What are the FP8, FP16, FP32 and FP64?
Table of Contents
FP stands for “floating point”. It is a way to represent numbers in a computer using a scientific notation format that allows for a wide range of values to be represented, including very large and very small numbers, as well as numbers with a fractional component.
In a floating-point representation, a number is expressed in scientific notation as a mantissa (also known as significand or coefficient) multiplied by a power of the base (typically 2). The mantissa is a binary fraction that is normalized, meaning it has a single nonzero bit to the left of the binary point. The exponent specifies the power of the base by which the mantissa is multiplied.
Floating-point representations are used in a variety of applications, including scientific computing, numerical analysis, and computer graphics. They are also used in the implementation of many programming languages, such as C and Python, and in hardware such as microprocessors and graphics processing units (GPUs).
Floating Points and Their Features
FP16 and FP32 are common precision modes used to perform computations on Graphics Processing Units (GPUs) such as NVIDIA GPUs. They refer to the precision of floating-point numbers used in computations.
- FP16 (Half-Precision): In this mode, the GPU uses 16-bit floating-point numbers to perform computations. This results in a smaller memory footprint and lower memory bandwidth requirements compared to FP32, but at the cost of reduced numerical precision.
- FP32 (Single-Precision): In this mode, the GPU uses 32-bit floating-point numbers to perform computations.
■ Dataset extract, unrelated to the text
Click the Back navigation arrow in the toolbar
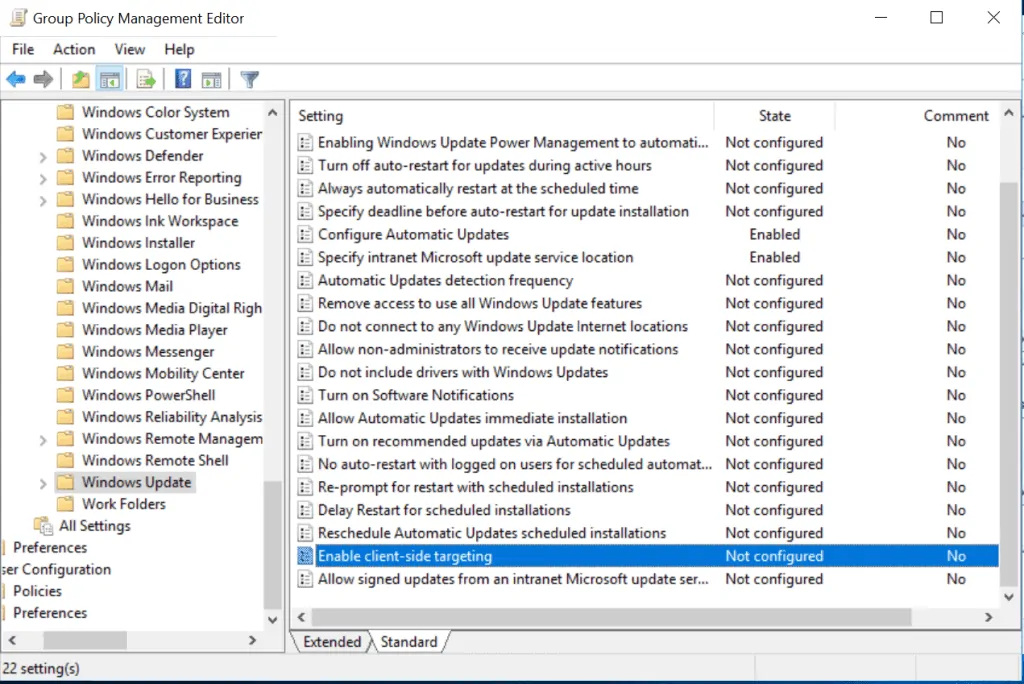 click(17, 79)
This provides a higher level of numerical precision compared to FP16, but also requires more memory and higher memory bandwidth.
- FP64 (Double-Precision): In this mode, the GPU uses 64-bit floating-point numbers to perform computations. This provides an even higher level of numerical precision compared to FP32, but also requires even more memory and bandwidth compared to FP32.
Precision Mode Examples
Don’t forget these are just examples, and the actual representation of the numbers in binary may differ depending on the specific GPU architecture and endianness.
- FP16:
- 0.25 (in binary: 0011110000000000)
- -1.25 (in binary: 11000000010100000)
- FP32:
- 0.25 (in binary: 0x3f200000)
- -1.25 (in binary: 0xbf200000)
- FP64:
- 0.25 (in binary: 0x3fe0000000000000)
- -1.25 (in binary: 0xbfe0000000000000)
- INT8:
- 5 (in binary: 00000101)
- -5 (in binary: 11111011)
- INT16:
- 5 (in binary: 0000000000000101)
- -5 (in binary: 1111111111111011)
- INT32:
- 5 (in binary: 0x00000005)
- -5 (in binary: 0xfffffffb)
In the binary representations I provided, “0x” is a hexadecimal prefix that indicates the number following it is in hexadecimal format.
So, “0x3F2” is a hexadecimal representation of a binary number. To see what this binary number represents in decimal form, you can convert it from hexadecimal to decimal. Here’s how you can do that:
- First, convert each hexadecimal digit to 4 binary digits. So, “3” becomes “0011” and “F” becomes “1111”.
- Then, concatenate these binary digits to form the full binary number: 00111110010
- Finally, interpret this binary number as a signed binary representation of a decimal number using the two’s complement form.
So, the decimal representation of 0x3F2 is 1010.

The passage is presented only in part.